El cáncer en los pacientes infectados por VIH se clasifica en 2 categorías: los asociados al síndrome de inmunodeficiencia adquirida (SIDA) y aquellos no asociados al SIDA. Los primeros se caracterizan generalmente por depender su desarrollo del estado de inmuno compromiso celular severo del huésped y estar relacionados con agentes infecciosos: Sarcoma de Kaposi (virus herpes humano tipo 8), Linfoma no Hodgkin de células B grandes difusas y Linfoma primario del sistema nervioso central (virus Epstein-Barr) y cáncer de cuello uterino invasor (virus papiloma humano); los no asociados al SIDA, en su desarrollo no necesariamente dependerán del estado de inmunocompromiso celular ni estará relacionado con agentes infecciosos: cáncer de pulmón, tumores de células germinales, linfoma Hodgkin, cáncer de ano, hepatocarcinoma, entre otros.

 El cáncer en esta población se caracteriza por tener frecuentemente un comportamiento clínico agresivo, presentar lesiones de alto grado, estadío avanzado y una sobrevida reducida (sin tratamientos adecuados)

En la era de la terapia antiretroviral de gran actividad (TARGA), los pacientes viven más tiempo con infección crónica por el VIH, desarro llando menos infecciones oportunistas y presentando un incremento en el número de cánceres, que se han convertido en una causa importante de muerte en esta población.

En el INEN se cuenta con una experiencia de más de 25 años de tratamiento y seguimiento de pacientes con VIH/SIDA con cáncer. Estudios iniciales de supervivencia a 2 años de sarcoma de Kaposi, linfoma no Hodgkin y cáncer de cuello uterino invasor recibiendo manejo integral (quimioterapia, radioterapia, cirugía, TARGA) demostraron cifras de 68%, 49% y 75% respectivamente.
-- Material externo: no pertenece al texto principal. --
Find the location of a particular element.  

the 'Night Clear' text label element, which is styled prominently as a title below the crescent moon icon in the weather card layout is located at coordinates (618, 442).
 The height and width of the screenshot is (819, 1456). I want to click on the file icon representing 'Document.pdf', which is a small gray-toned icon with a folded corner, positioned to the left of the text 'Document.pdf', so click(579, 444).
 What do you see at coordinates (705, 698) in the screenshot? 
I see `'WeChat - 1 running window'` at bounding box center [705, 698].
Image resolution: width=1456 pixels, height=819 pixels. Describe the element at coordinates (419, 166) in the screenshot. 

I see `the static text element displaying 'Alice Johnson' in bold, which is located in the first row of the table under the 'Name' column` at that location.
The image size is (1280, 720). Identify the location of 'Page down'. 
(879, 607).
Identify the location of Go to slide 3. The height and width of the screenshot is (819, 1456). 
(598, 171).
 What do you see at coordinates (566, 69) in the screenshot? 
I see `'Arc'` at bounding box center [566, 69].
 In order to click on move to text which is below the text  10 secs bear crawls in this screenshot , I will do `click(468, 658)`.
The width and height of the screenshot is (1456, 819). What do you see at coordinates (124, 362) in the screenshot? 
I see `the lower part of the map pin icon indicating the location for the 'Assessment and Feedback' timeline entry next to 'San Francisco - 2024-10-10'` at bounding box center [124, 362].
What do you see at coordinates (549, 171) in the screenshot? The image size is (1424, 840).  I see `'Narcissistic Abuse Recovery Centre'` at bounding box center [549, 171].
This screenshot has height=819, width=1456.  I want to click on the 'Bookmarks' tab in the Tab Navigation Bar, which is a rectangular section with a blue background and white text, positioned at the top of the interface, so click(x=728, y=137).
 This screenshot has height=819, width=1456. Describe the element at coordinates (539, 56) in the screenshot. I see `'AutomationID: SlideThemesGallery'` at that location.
Posteriormente, estudios con linfomas no hodgkin la supervivencia a 5 y 10 años alcanzó 50% y 45% respectivamente, con una excelente calidad de vida.

En la actualidad, uno de los objetivos a lograr en los pacientes con VIH/SIDA con cáncer es disminuir la frecuencia de reacciones adversas a medicamentos, principalmente por interacciones entre la quimioterapia y los antiretrovirales, así puedan tener una buena calidad de vida que les permita continuar estudiando, trabajando y compartiendo su valioso tiempo con sus seres queridos y con la comunidad en general.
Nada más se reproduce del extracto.